Direct Attached Storage (DAS) is the simplest and most obvious wat to attach the storage to a server. With DAS , storage is directly connected to the hard disk controller within the server. This provides the fastest possible connection to the computer but it is also the most limited because the storage can be used only by the computer to which it is directly attached.

the hard disk controller is on the motherboard and the disk drive or drives are mounted inside the computer’s case in internal drive bays. In atypical rack mounted server computer, drive bays for DAS are also built into the case. but they are usually accessible from the front of the server and they are usually hot swappable which means they can be removed and replaced while the server is powered up.

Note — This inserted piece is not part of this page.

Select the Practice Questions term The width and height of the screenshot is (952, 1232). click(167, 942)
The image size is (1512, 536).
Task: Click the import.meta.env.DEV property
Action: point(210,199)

Most server computers need at least a small amount of DAS installed directly in the server chassis. You can use this storage for the server’s operating system or if you use virtualization.

As the storage is only available to the server it is not good to have large amount of storage directly attached. You can use external storage subsystem that has the ability to directly attach to more then one host. Such systems can typically be attached to anywhere from two to four host servers. the attachments are usually made with external SAS cables. This arrangement requires external SAS adapters on both the host servers and external storage subsystem

Storage Area Networks

A storage area netwrok is used when the number of storage devices in the host computers makes it impossible to directly connect the storage to the hosts. Instead of a separate network of storage devices is created using networking technology called Fiber channel. Fiber channel is similar in many ways to other networking technology such as Ethernet, but designed specifically or connecting huge number of storage devices to servers. Fiber channel networks can support thousands of storage devices.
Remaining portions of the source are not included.